Jaylon Johnson Aiming To Stay With Bears

Jaylon Johnson has put together one of the best contract years in recent memory. The fourth-year Bears cornerback has placed himself on the radar to become one of the top free agents in 2024, but the sentiment he expressed during this past offseason remains.

The former second-round pick wants to stay with the Bears. The difference from Johnson’s June stance to now: a second contract will be much costlier for the team. The 24-year-old corner has been one of the best cornerbacks in the game this season.

I want to stay here,” Johnson said, via the Chicago Sun-Times’ Jason Lieser. “I definitely want to get something done [here] first, but if something doesn’t get done, I’m not opposed to any other options. I would love to stay here.

“Couldn’t see myself anywhere else. It’s easy to say you want out of somewhere until you get it and then it’s like, ‘Ah, this may not be quite what I want.’”

Since the Bears allowed Johnson to see if a viable trade offer emerged just before the deadline, he has continued to submit a top-flight CB season. Pro Football Focus slots Johnson as this season’s No. 1 cornerback, and Pro-Football-Reference’s coverage metrics indicate the Ryan Pace-era draftee has allowed a paltry 49.7 passer rating as the closest defender in coverage. That number is miles ahead of Johnson’s figures from 2020-22. Teams could conceivably be skeptical of Johnson sustaining this form, but he is well past a “prove it” deal.

Johnson, who has intercepted four passes in 2023, acknowledged he has “definitely added some money” this season. Following Johnson’s eventful deadline day, GM Ryan Poles said the team wants to retain the ascending perimeter corner. The team held out for a first- or second-round pick in exchange. The Bears have already signed off on a big-ticket extension for deadline-day acquisition Montez Sweat, and while Johnson once said it would be an issue if the team extended Sweat before him, that has not ultimately swayed his pro-Chicago stance.

The Bears have paid up for a cornerback’s strong contract year in the recent past. After the team declined Kyle Fuller‘s fifth-year option in 2017, Pace and Co. circled back and transition-tagged him a year later. The Packers submitted Fuller an offer sheet, and the Bears matched it. The Bears may be in position to unholster their franchise tag to keep Johnson, though no team has tagged a corner since the Rams cuffed Trumaine Johnson for a second time back in 2017. OverTheCap projects a 2024 CB tag will come in just north of $18MM. A transition tag is projected to cost more than $15MM, but the Bears would receive no compensation if they did not match an offer sheet.
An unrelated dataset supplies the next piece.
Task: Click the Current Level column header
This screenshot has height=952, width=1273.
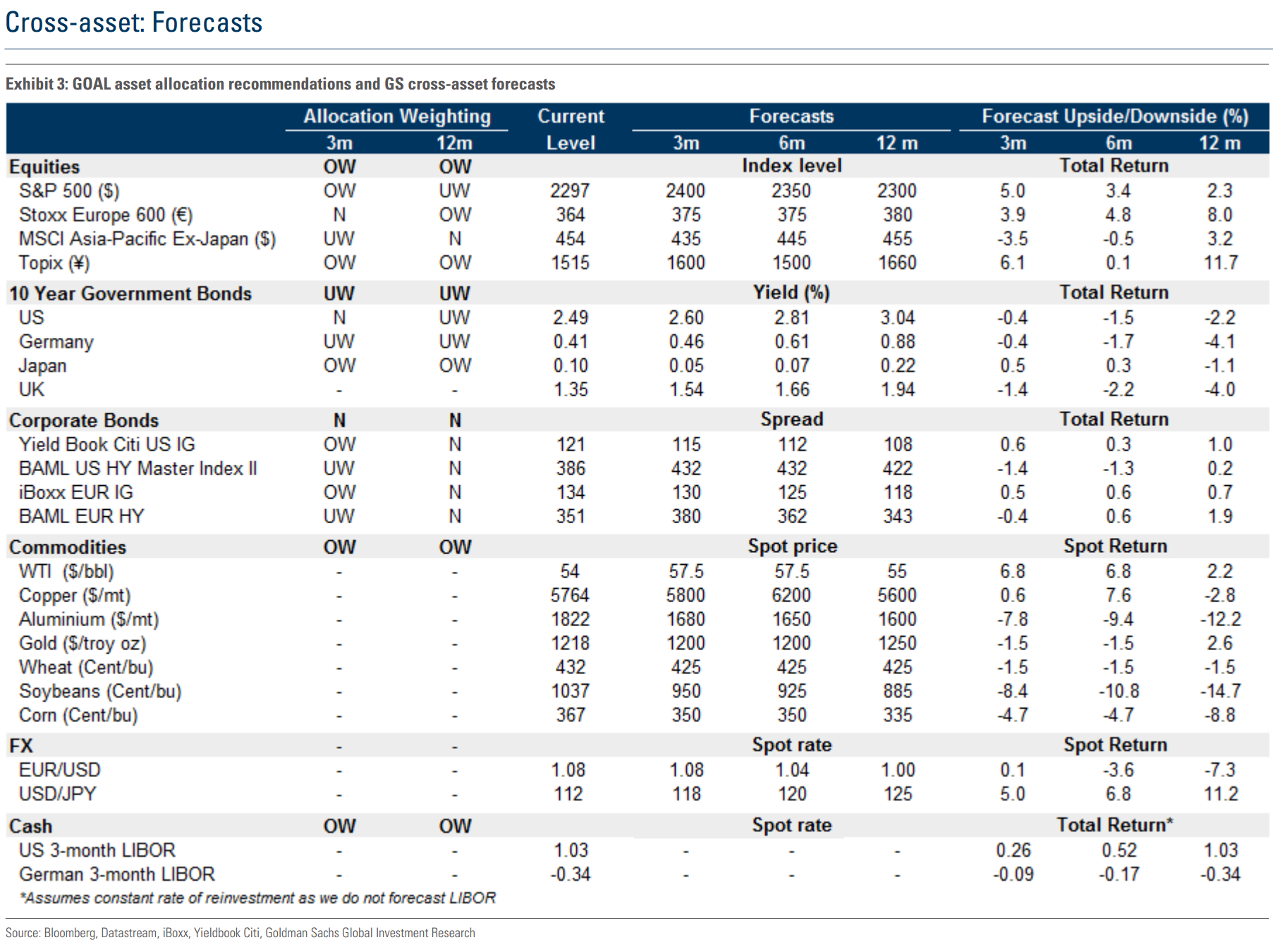Action: (x=570, y=129)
The franchise tag would effectively keep Johnson in Chicago, as teams would not be willing to fork over two first-round picks for an unmatched offer sheet.

Poles already took care of 2020 draftee Cole Kmet, and Darnell Mooney has not enjoyed a good contract year. With Kmet and Sweat signed, Johnson profiles as Chicago’s clear-cut top priority. Even after the Sweat re-up, the Bears are projected to hold the seventh-most cap space (more than $63MM) in 2024. But it will undoubtedly take a monster offer to keep the 6-foot defender off the market. It certainly sounds like Johnson would be amenable to re-signing before free agency, should Poles and Co. view him as a cornerstone piece.

I feel like we’re building something special, too, especially the guys in the locker room,” Johnson said, via ESPN.com’s Courtney Cronin. “It’s something that I don’t think I can get anywhere else. I would like to stay in that and continue to build, make it better.”